**Verilen görev**
Askerî vesayet ve seçimlerin meşruiyeti üzerine olan yazıyı kaldığı yerden sürdürün.

Türkiye sandıkta kurulmamıştır, ne demek?

Beni en çok rahatsız eden ifadelerden birine yıllar önce Harp Akademileri Komutanlığı’nın bir yayınında rastlamıştım. 1995 baskısı, “Alçak Yoğunluklu Çatışma (Savaş Dışı Hareket)” başlıklı kitabın 9. sayfasında yer alıyordu bu ifade. Şöyleydi: “Genel seçimler her zaman meşruiyeti yansıtmaz.”

Kitabın her satırına sinen bir mantığın itirafı gibiydi, bu cümle.

Bu mantık, halk iradesinin, toplumun, sandık sonuçlarının, demokrasinin ötesinde başka bir gerçek olduğunu söylüyordu. Bu gerçek, “devlet ve beka”ydı. İdeal toplum, devleti korumak için “milli güç” mühimmat deposu olarak tanımlanıyordu. Askeri otoritenin o tarihli yayını, devleti tehdit eden, edebilecek unsurlar arasında öncelikle sandık sonuçlarını, seçimleri, velhasıl fiili toplumu yerleştiriyordu.

Bugün kimilerinin önemsiz bulduğu, eleştirdiği, “askeri vesayet” mekanizmasının özünü de bu bakış oluşturur. Sosyo-ekonomik her tür verinin, sınıfsal her türlü gerçeğin önünde ve ötesindeki bu durum, onu nasıl adlandırırsanız adlandırın, ister tarihsel belirleyen, ister kültür, ister zihniyet, ister habitus deyin, bir gerçeklik hâlâ semalarımızda dolaşıyor.

Ekran görüntüsü ve belge işaretleme verileri:
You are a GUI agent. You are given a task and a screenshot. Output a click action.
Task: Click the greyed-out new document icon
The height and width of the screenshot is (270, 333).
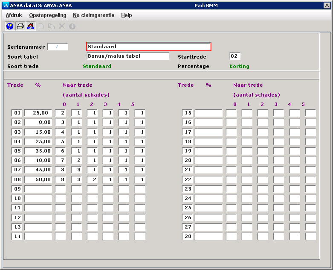click(41, 26)
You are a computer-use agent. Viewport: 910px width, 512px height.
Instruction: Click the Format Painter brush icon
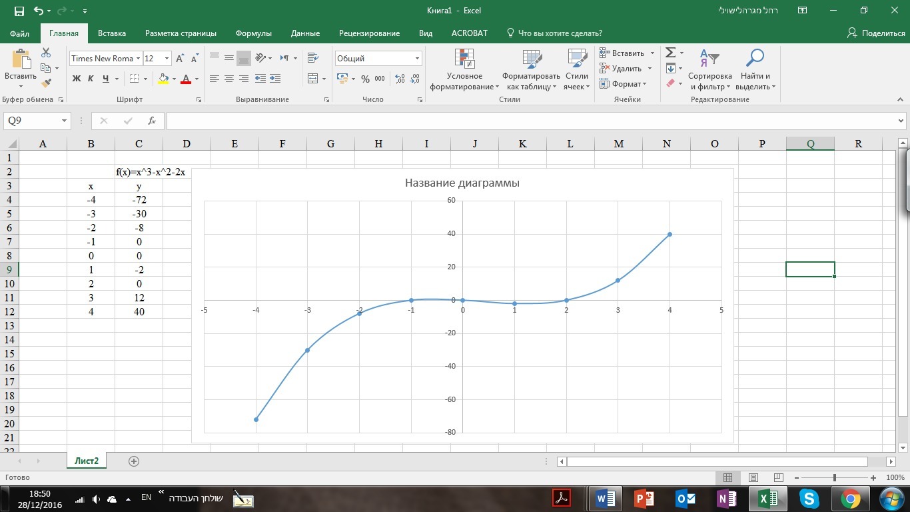(x=46, y=83)
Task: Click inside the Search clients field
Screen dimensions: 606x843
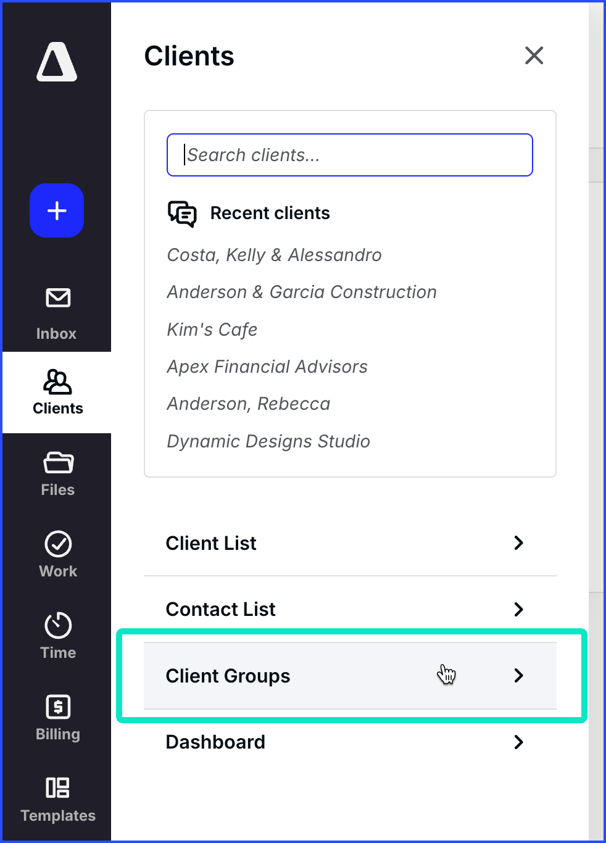Action: pos(349,155)
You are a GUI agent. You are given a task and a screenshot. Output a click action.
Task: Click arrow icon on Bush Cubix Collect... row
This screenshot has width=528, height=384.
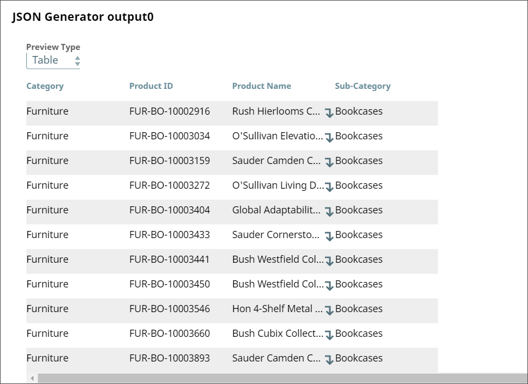pos(330,334)
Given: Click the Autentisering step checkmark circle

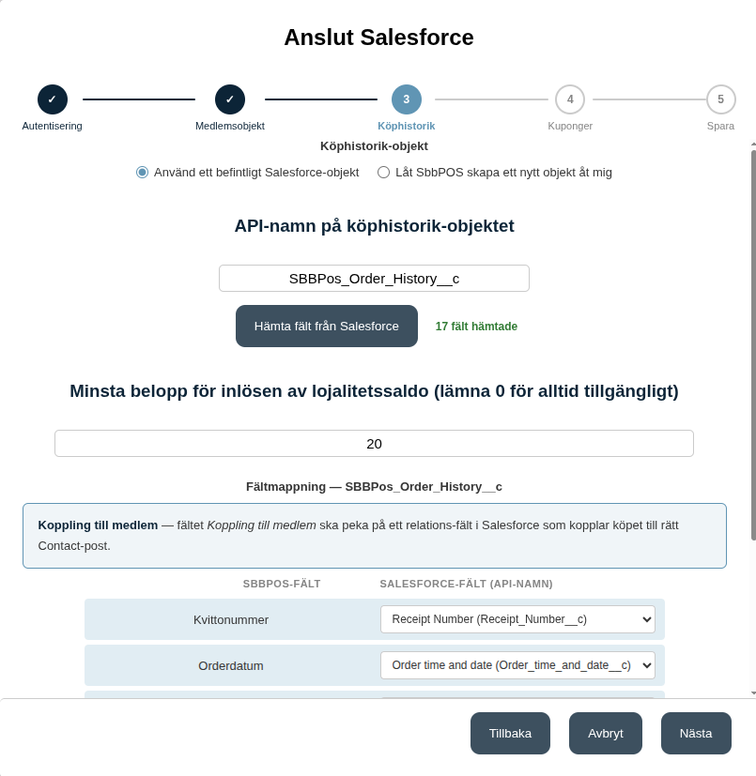Looking at the screenshot, I should 52,99.
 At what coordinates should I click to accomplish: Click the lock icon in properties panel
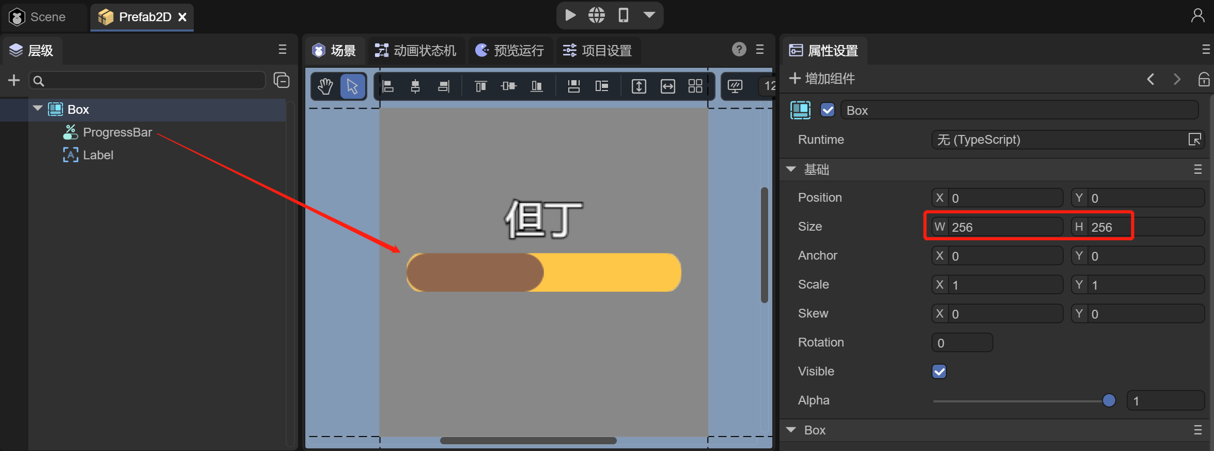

**Alıştırmanın cevabı**
Sadece biçim değiştiriyor.

MHP’nin, siyasi iktidar kompozisyonu ve stratejilerinde ideolojik bir yapıştırıcı işlevi gördüğü kimsenin gözünden kaçmıyordur. Bahçeli’nin kriz anlarında siyasete istikamet veren, kritik siyasi kararlar öncesi ön alan, bunlara zemin hazırlayan bir görev üstlenmiş durumda. En önemlisi, devletin başta askeri otorite olmak üzere tüm modern-modernist unsurları ile İslami bir bagajı olan muhafazakar bir siyasi doku arasındaki (ki tarih esas olarak bu iki yapı arasındaki çatışmalarla örülüdür) köprü kurma işini yerine getirmesidir. MHP’nin, antagonist bu aktörlerin, tarihsel bir iktidar bloğu oluşturmasındaki önemli bir yeri bulunuyor.

Bu siyasi partinin lideri Bahçeli’nin, son iki açıklamasında aynı cümleleri hiç değiştirmeden tekrar etmesi dikkat çekiciydi:

“Türkiye sandıkta kurulmamıştır. Türk tarihi sandıkta yazılmamıştır…” diyordu, hem bayram mesajında hem grup konuşmasında… İkincisinde bu cümlelere bir de ek yapıyordu: “Dönemsel olarak sivrilenlerin günü geldiğinde silinip gitmeleri de yaşanacak bir akıbettir.

Türkiye sandıkta kurulmamıştır. Türk tarihi sandıkta yazılmamıştır” ifadesi ne anlama gelmektedir?

Bahçeli ne demek istiyor, ısrarla tekrar ettiği bu cümlerle?

Bu ifadelerin, siyasi bir projenin olmasa bile siyasi bir bakışın, bir siyaset tasavvurunun, bir zihniyetin dışa vurumu olduğu muhakkaktır.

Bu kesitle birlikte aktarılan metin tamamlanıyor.